Enfin, ce différentiel des capacités trouve une certaine référence dans l’œuvre de Buchez. Après la Révolution de 1830, Buchez (1796-1865) propose un courant de pensée3 qui cherche la solution dans l’association ouvrière. Les intérêts individuels sont subordonnés au « but commun ». Comme chez Saint-Simon, l’association ouvrière est un système de relations, basé sur une « hiérarchie des capacités ». Il part donc d’une idée de relations professionnelles différenciées en fonction de la compétence. La Communauté se veut l’exemple même d’un microcosme idéal, à l’image du

phalanstère, « le manoir de la phalange » de Fourier ; et donc une œuvre pure d’imagination.

1 Saint-Simon amène l’idée qu’une Nation peut se gérer comme une entreprise et que l’Etat doit prendre en charge, sinon l’organisation de l’économie, au moins sa coordination.

2 Il faut noter que Saint-Simon ne promeut pas le collectivisme, car il admet que le droit de propriété permet l’efficacité de la société.
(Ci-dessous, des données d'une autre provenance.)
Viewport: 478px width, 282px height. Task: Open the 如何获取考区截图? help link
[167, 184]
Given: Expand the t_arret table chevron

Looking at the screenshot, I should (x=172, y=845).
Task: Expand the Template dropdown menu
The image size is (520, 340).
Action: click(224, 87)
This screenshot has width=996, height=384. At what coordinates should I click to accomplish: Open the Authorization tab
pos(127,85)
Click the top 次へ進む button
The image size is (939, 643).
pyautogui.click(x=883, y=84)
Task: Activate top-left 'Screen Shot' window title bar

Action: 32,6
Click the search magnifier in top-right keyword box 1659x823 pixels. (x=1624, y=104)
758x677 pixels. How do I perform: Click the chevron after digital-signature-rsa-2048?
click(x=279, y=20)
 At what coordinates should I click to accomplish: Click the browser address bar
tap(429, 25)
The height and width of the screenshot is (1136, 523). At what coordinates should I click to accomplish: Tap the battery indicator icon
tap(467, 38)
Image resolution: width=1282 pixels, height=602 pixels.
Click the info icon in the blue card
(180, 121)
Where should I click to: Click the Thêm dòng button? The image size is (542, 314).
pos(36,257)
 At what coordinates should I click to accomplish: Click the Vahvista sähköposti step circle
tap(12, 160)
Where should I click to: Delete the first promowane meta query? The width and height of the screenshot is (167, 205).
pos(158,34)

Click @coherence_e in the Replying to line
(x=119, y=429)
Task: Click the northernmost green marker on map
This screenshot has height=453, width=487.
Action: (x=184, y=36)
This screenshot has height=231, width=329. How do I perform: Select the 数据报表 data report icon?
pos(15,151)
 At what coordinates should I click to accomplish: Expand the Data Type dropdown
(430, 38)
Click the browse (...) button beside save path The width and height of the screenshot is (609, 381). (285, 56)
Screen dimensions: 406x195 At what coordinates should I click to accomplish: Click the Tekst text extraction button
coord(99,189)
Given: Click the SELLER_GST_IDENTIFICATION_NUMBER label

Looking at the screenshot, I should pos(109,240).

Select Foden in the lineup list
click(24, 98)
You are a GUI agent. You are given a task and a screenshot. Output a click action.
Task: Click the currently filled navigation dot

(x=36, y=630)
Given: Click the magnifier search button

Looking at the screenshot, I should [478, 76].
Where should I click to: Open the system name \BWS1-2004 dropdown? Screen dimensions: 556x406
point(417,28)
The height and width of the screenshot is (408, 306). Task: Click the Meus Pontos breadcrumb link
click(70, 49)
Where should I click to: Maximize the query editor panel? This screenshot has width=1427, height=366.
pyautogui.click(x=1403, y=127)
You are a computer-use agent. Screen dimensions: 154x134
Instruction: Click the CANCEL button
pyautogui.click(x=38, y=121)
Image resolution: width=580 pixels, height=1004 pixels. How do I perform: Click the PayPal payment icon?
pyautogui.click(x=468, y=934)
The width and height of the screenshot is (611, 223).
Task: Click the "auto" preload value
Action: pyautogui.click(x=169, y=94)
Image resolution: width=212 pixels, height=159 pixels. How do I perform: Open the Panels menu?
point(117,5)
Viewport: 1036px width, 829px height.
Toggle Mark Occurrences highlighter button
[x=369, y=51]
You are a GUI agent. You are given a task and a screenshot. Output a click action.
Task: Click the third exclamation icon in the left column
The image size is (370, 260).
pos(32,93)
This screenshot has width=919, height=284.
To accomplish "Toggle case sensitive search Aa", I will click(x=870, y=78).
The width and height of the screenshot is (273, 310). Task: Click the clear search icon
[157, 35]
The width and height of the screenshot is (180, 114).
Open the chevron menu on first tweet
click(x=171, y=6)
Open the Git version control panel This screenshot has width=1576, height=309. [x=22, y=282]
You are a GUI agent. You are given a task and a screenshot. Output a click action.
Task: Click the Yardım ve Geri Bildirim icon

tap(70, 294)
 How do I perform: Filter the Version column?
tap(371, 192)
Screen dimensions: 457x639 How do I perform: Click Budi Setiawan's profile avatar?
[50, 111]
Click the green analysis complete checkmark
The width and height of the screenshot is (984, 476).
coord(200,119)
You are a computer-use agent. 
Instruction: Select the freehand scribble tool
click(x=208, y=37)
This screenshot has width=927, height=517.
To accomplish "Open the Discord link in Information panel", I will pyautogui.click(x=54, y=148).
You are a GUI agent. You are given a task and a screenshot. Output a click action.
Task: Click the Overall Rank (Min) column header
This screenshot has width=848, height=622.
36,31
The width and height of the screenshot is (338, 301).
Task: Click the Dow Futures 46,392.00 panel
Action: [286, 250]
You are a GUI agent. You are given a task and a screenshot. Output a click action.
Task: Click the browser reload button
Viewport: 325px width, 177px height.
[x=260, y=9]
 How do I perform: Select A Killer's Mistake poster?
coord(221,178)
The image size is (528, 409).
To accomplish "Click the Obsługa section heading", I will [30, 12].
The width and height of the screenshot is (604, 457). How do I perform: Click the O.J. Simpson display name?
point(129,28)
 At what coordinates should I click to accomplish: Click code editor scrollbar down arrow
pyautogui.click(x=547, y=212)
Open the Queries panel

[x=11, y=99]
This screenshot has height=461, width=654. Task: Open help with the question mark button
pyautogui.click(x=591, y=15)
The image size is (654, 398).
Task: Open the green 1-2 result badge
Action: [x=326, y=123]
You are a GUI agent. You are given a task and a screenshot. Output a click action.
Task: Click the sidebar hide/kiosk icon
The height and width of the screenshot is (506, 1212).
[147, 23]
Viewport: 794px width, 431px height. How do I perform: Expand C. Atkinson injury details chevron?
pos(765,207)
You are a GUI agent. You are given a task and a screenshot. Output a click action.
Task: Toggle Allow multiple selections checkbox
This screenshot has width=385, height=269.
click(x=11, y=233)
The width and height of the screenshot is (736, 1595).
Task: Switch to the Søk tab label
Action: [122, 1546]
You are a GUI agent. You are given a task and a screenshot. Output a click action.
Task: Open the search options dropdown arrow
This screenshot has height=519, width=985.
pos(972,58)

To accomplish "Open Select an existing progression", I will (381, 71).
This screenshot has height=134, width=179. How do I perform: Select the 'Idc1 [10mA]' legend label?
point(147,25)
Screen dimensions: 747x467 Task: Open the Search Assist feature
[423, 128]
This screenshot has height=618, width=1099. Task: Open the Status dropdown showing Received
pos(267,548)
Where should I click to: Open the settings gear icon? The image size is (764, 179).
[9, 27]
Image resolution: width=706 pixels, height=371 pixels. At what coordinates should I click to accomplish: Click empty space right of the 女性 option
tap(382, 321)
3 Dans son Histoire parlementaire de la Révolution Française (1834-1838), Buchez réinterprète les principes

révolutionnaires, en affirmant que ceux-ci découleraient des principes évangéliques. La République serait la résurgence de la civilisation chrétienne. Le théoricien diffuse ses idées via l’Atelier, un journal tiré à 2 000exemplaires. Ce journal qui bénéficie d’une certaine influence dans Paris, défend un idéal de la démocratie. Pour trouver une solution à la question sociale, les buchéziens proposent une éthique chrétienne de l’effort, destinée à aider les ouvriers à conquérir une dignité. Cette vision ouvre des perspectives à notre analyse puisque que l’idéologie chrétienne pourrait rappeler l’éthique d’EMMAÜS.